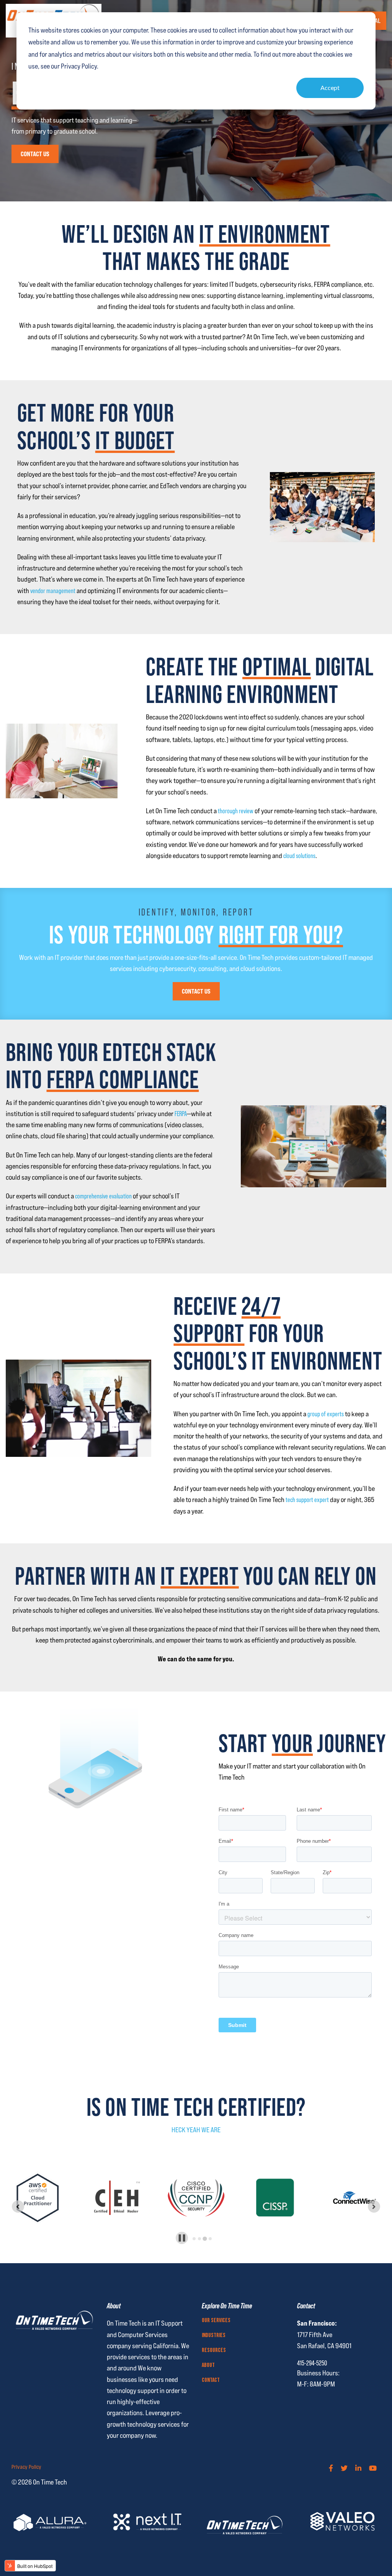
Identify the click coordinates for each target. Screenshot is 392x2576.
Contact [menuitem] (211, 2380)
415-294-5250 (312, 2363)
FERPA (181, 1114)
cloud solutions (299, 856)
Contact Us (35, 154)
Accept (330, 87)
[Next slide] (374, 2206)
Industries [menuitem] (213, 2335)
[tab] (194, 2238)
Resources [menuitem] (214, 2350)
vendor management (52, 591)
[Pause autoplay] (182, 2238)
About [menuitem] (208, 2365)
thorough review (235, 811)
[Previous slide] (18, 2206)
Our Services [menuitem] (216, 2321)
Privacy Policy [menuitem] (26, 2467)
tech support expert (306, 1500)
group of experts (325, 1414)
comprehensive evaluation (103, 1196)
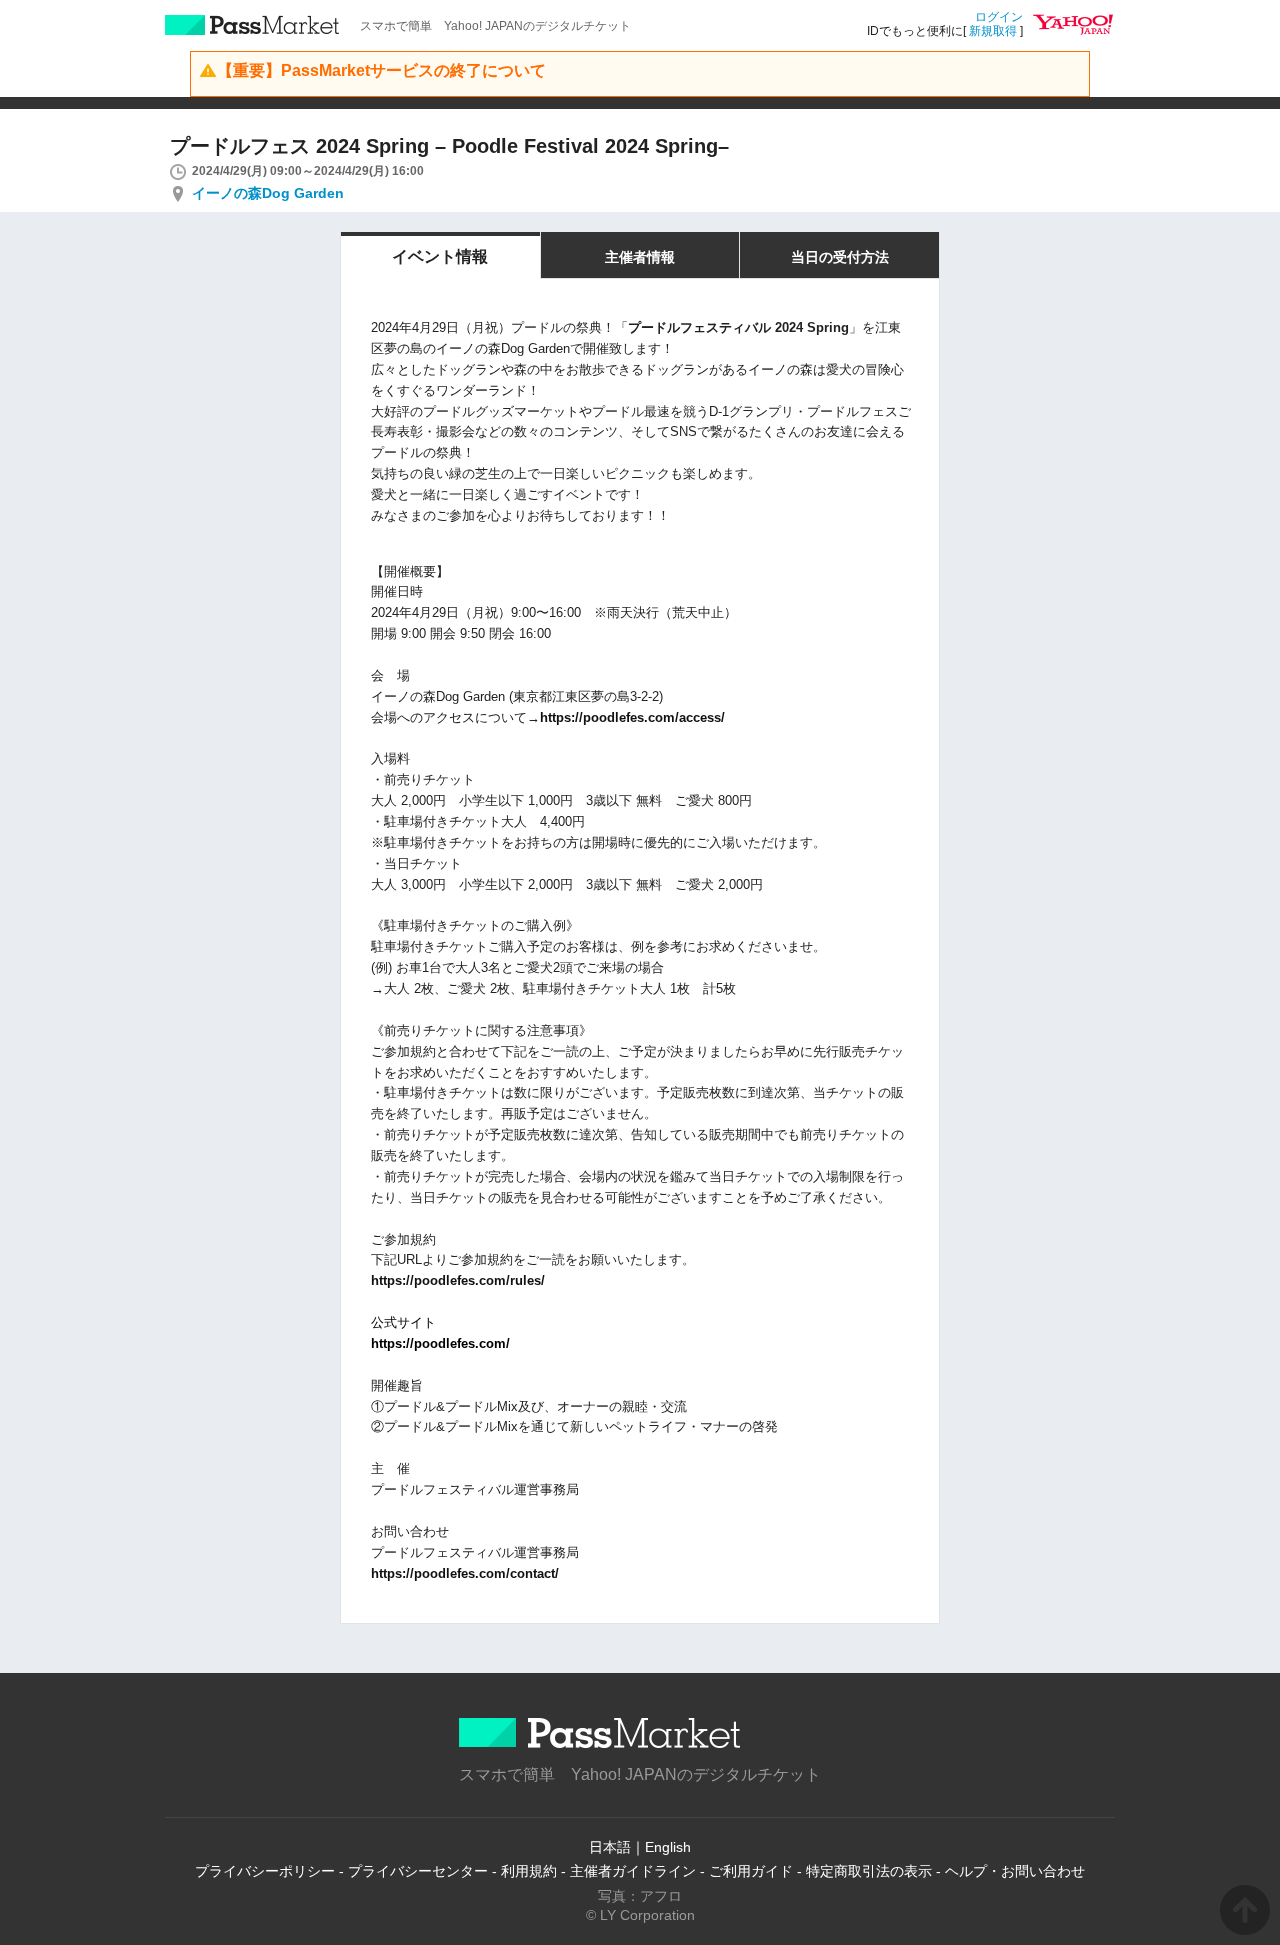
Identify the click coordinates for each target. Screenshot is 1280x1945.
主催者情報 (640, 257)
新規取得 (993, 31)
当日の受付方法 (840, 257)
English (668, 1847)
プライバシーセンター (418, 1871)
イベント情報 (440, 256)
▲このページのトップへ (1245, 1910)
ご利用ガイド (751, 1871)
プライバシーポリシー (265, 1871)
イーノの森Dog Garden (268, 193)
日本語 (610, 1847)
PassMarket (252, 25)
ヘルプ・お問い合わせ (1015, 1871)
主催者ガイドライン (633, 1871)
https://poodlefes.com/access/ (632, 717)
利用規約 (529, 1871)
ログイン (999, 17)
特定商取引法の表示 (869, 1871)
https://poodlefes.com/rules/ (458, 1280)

_ _ _ _ _ _ _

## Task to complete
Beginning with the line where "Resources [menuitem] (214, 2350)" appears, restate word for word every line down to the last one in the data, but keep the pictures out.

## Result
Resources [menuitem] (214, 2350)
vendor management (52, 591)
[Pause autoplay] (182, 2238)
About [menuitem] (208, 2365)
thorough review (235, 811)
[Previous slide] (18, 2206)
Our Services [menuitem] (216, 2321)
Privacy Policy [menuitem] (26, 2467)
tech support expert (306, 1500)
group of experts (325, 1414)
comprehensive evaluation (103, 1196)
Identify the click coordinates for each target. Screenshot is 1280x1945.
主催者情報 (640, 257)
新規取得 (993, 31)
当日の受付方法 (840, 257)
English (668, 1847)
プライバシーセンター (418, 1871)
イベント情報 (440, 256)
▲このページのトップへ (1245, 1910)
ご利用ガイド (751, 1871)
プライバシーポリシー (265, 1871)
イーノの森Dog Garden (268, 193)
日本語 (610, 1847)
PassMarket (252, 25)
ヘルプ・お問い合わせ (1015, 1871)
主催者ガイドライン (633, 1871)
https://poodlefes.com/access/ (632, 717)
利用規約 (529, 1871)
ログイン (999, 17)
特定商取引法の表示 (869, 1871)
https://poodlefes.com/rules/ (458, 1280)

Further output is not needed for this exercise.